--- Exercise data ---

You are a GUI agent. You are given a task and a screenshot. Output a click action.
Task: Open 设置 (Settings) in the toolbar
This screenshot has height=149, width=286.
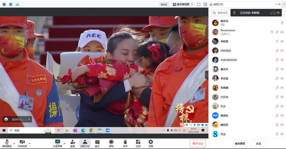pyautogui.click(x=151, y=143)
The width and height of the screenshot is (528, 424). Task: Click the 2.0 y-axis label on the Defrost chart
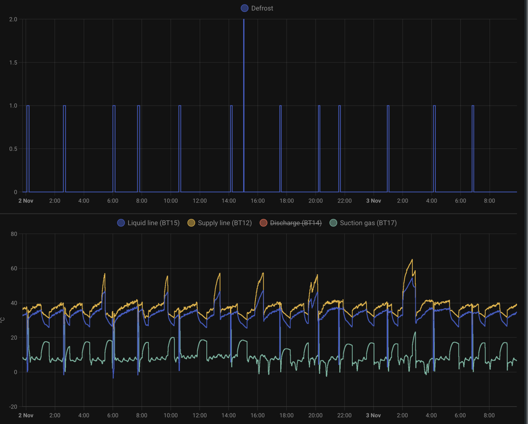pos(13,19)
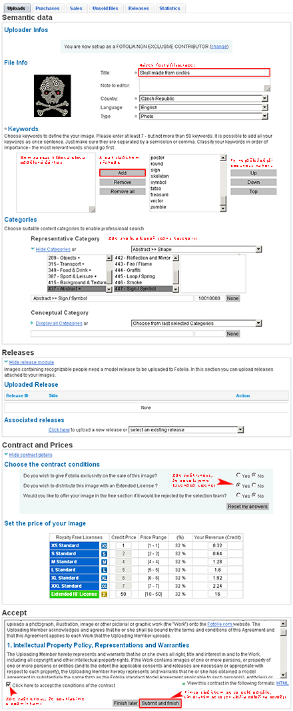Image resolution: width=293 pixels, height=711 pixels.
Task: Click the Title input field
Action: [x=204, y=72]
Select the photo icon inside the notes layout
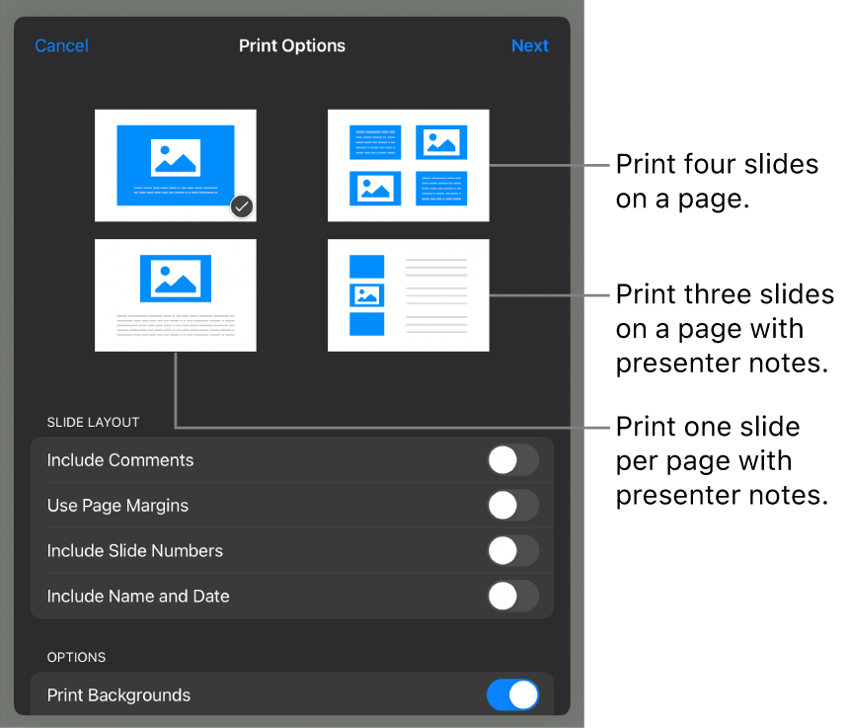 176,278
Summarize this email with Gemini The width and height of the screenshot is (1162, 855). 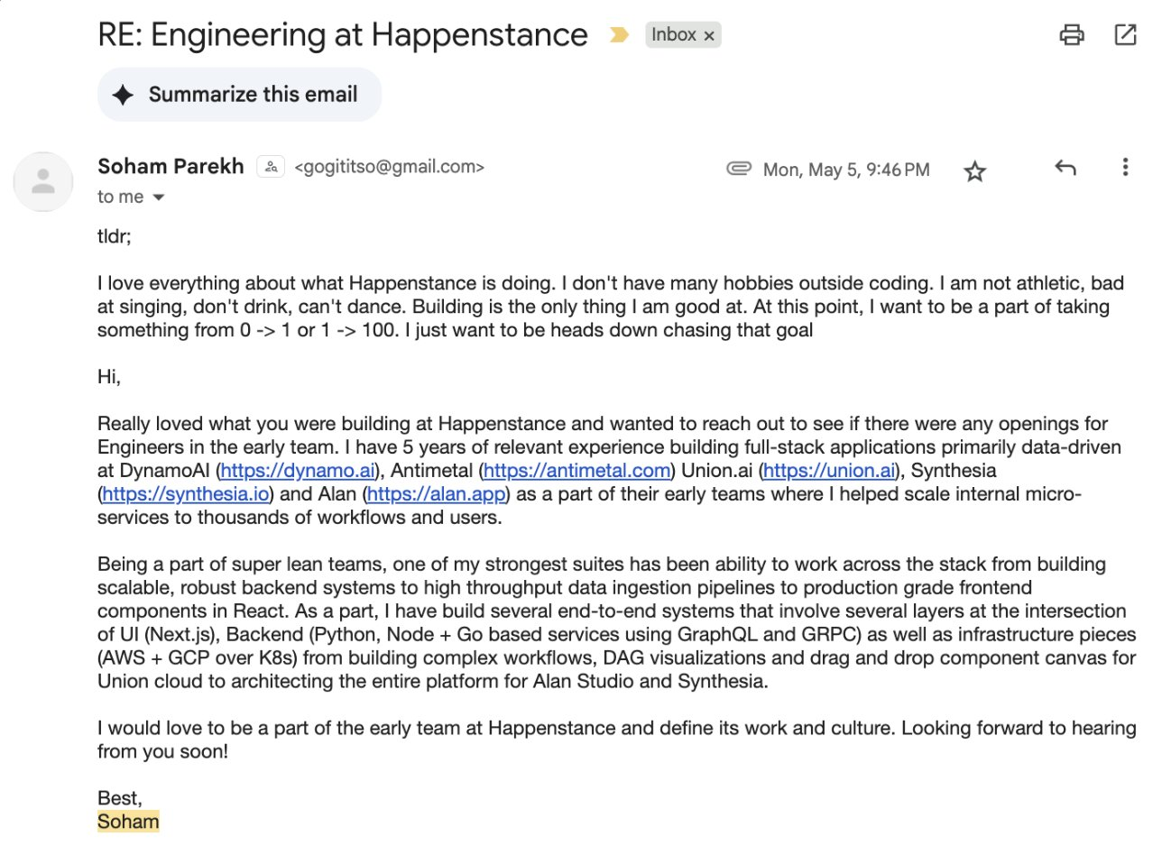pyautogui.click(x=239, y=95)
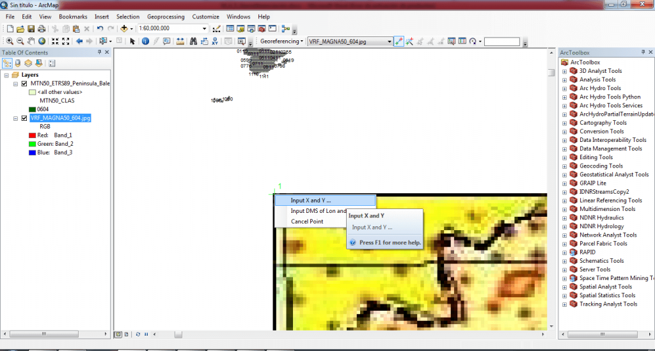Activate the Pan hand tool

pos(31,42)
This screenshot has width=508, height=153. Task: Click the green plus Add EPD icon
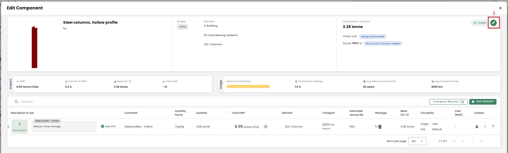coord(102,126)
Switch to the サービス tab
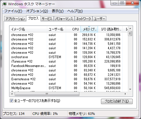Screen dimensions: 141x119 [47, 19]
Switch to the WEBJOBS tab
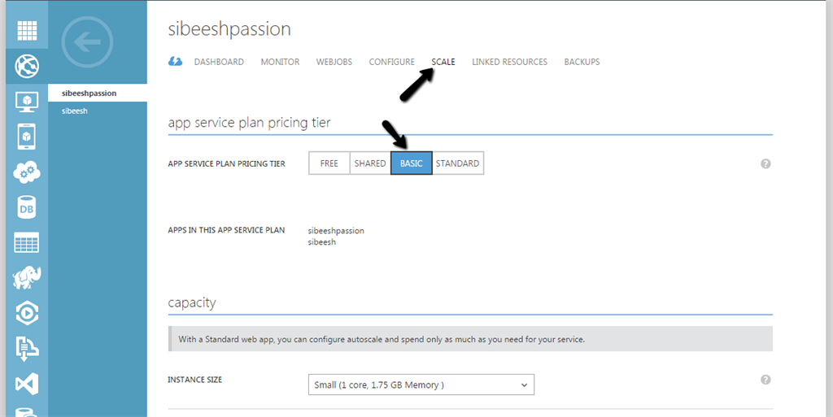 click(x=334, y=62)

---

* Work item *
Excluding the pictures, retype the line containing "This screenshot has width=508, height=153." and all lines after it down to the end of the data above.

* Response *
This screenshot has width=508, height=153. Task: Click the green plus Add EPD icon
coord(102,126)
Switch to the サービス tab
Screen dimensions: 141x119 [47, 19]
Switch to the WEBJOBS tab
 click(x=334, y=62)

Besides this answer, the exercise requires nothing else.